Hello. This is my first post here, and I wanted to say that this thread is pretty incredible. It's very nice of you to this, and I'll be referencing it pretty often hopefully. I'm completely new to working out in a gym type of setting. I was wondering if you recommend any workout programs? My friends who are in better shape than me, but not intense bodybuilders by any means say I should try Starting Strength. I've read the book and have the DVD and am considernig doing it. I was also browsing through some of the stickies on this site (they're great) and found this work out:

Beginner work out:


Mon - Chest, Shoulders, Triceps
* Incline press - warm-up sets, 1 work set
* Flat flyes - 1 work set
* Millitary press - 1 warm-up, 1 work set
* Lateral flyes - 1 work set
* Rear delt machine - 1 work set
* Tricep pushdowns - 1 warm-up, 1 work set
* Lying tricep extensions - 1 work-set

Wed - Quads, Hams, Calves
* Squats - warm-ups, 1 work set
* Leg press - work set
* Leg extension - work set
* Leg curl - warm-up, work set
* Stiff leg deadlift - work set
* Standing calf raise - work set

Fri - Abs, Back, Bis
* Rope crunches - warm up, work set
* Lat pull down - warm-ups, work set
* Deadlift - warm-up, work set
* Bent-over rows - work set
* Shrugs - work set
* Standing BB curls - warm up, work set
* Concentration curl - work set



Do you recommend either of these, or have your own that you thing is better? I'm new to working out in a gym. I'm 26, 6'2" and about 170-180 lbs. I think I'm too skinny for my height and am looking to put on some weight. Thanks a lot.

----------


## lmmalone

Could you critique my routine??

Monday-Chest/triceps

Benchpress
Incline bench
Decline bench
Some cable chest presses
Tricep press (Single hand and double hand)
Cable pull downs
Dips

Wednesday-back/biceps
Deadlift
DB rows
Seated rows
DB pull overs
Then curls til I can hardly hold my car keys

Friday - shoulders/arms/abs
Overhead press
DB shoulder press
Front raises 
Side raises
Shrugs
Random Ab/Arm work

Anything I should change?

----------


## SlimmerMe

Howdy.
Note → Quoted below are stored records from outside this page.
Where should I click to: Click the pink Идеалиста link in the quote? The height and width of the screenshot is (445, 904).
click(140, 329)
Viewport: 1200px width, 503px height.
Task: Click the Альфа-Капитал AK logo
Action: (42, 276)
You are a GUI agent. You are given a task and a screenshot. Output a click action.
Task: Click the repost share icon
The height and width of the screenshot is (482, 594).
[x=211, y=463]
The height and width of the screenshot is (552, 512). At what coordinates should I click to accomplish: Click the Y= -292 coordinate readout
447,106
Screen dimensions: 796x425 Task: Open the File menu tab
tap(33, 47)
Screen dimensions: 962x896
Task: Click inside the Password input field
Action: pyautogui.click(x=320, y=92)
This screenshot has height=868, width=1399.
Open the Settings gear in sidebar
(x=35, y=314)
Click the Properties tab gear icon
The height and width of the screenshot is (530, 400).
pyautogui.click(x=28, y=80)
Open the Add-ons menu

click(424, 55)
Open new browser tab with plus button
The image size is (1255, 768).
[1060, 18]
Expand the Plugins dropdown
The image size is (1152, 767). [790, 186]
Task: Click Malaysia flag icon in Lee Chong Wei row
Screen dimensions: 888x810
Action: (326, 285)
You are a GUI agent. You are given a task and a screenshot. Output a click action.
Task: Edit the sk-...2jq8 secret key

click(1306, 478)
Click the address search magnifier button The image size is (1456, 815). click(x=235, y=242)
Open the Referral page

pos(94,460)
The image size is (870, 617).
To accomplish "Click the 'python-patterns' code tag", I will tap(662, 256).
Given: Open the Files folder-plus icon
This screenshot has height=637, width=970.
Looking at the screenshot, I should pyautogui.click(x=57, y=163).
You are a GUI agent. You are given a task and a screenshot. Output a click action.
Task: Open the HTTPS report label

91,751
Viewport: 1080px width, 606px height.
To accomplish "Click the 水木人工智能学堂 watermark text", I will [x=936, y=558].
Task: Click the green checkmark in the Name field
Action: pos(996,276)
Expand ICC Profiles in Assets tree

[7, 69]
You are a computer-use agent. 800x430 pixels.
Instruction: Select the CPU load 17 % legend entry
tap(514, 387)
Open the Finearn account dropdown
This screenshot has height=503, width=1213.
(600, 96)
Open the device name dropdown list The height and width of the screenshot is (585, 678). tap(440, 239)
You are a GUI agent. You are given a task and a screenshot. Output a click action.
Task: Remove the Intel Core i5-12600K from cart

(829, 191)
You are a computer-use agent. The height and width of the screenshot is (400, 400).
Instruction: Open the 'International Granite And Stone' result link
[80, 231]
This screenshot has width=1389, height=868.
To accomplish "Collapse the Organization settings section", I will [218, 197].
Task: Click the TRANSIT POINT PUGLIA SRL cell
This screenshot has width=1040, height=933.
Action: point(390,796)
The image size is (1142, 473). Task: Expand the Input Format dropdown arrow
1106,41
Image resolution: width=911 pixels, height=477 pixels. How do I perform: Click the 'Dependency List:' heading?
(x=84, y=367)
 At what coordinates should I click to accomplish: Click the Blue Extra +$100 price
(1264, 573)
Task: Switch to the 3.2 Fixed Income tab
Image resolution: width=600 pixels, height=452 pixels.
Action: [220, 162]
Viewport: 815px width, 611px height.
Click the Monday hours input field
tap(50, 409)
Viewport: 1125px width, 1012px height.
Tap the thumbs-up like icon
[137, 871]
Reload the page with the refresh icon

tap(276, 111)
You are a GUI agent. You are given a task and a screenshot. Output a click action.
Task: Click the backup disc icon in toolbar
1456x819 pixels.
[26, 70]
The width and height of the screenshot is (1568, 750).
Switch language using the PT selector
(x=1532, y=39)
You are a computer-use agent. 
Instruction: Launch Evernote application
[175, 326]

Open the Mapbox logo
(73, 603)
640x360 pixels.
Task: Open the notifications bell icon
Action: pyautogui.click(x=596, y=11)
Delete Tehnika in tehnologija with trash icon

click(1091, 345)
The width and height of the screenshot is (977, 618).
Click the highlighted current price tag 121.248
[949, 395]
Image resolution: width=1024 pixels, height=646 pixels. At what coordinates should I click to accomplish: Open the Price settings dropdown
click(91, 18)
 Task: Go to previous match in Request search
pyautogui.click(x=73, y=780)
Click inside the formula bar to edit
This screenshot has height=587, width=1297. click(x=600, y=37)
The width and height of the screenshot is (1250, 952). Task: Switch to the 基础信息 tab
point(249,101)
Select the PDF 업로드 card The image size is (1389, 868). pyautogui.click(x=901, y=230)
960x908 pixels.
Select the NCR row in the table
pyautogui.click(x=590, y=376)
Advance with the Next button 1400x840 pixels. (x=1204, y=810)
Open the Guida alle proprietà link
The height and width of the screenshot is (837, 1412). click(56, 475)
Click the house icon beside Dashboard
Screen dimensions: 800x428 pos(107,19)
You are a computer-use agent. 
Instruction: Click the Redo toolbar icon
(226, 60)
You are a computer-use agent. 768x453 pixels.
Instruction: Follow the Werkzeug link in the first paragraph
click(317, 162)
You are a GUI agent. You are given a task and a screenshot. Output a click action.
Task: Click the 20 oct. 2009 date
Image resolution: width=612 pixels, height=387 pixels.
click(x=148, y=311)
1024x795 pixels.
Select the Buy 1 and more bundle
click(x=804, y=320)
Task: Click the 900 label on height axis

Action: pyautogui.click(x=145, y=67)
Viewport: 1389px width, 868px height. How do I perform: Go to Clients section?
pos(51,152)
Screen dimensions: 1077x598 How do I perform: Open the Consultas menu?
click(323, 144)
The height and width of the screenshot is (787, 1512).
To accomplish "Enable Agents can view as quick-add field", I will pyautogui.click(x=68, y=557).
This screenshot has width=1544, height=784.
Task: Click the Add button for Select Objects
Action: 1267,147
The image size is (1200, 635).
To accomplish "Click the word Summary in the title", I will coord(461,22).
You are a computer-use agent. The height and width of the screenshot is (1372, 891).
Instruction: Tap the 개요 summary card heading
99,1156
I have a gut feeling Dec might be on hiatus. If not, then I stand corrected.

----------


## ThatAthlete82

Could you give me a brief primer on eccentric versus concentric muscle movement? Only thing I know is that eccentric gets you sorer but does not necessarily make you stronger. Also, is static muscle movement beneficial/worthwhile(ie. holding a bicep curl in the middle of the movement)?

----------


## TBrat21

Hey Dec

Appreciate this thread. I have never been able to achieve any pump or soreness the next day in my lats whatsoever. I have started training much harder and have gotten a lot more serious in the past 4 months, and over this 4 months I have tried anything i can think of or have read to try and get them some pump. I haven't noticed much change in their size either but I'm still pretty heavy so its not easy to notice.

I have tried lower weight with perfect form with a hold and pinch at the bottom for 3 or 4 sets at 10-12 reps. With narrow and wide grip, as well as seated on the cable stack (friend at the gym suggested it)

I have tried much higher weight adding more swing and lower back involvement with lower reps. 

Lastly I have tried 3 working sets and 1 drop set with both good form and lighter weight as well as swinging with heavier weight.

Thanks for any help.

T

----------


## Dukkit

> Could you give me a brief primer on eccentric versus concentric muscle movement? Only thing I know is that eccentric gets you sorer but does not necessarily make you stronger. Also, is static muscle movement beneficial/worthwhile(ie. holding a bicep curl in the middle of the movement)?


While Im not Dec, Id like to jump in on this. 

First, just to get it out of the way... neither eccentric nor concentric muscle contractions can be stated to "get you more sore."
Done properly... they can both result in soreness and muscle growth. 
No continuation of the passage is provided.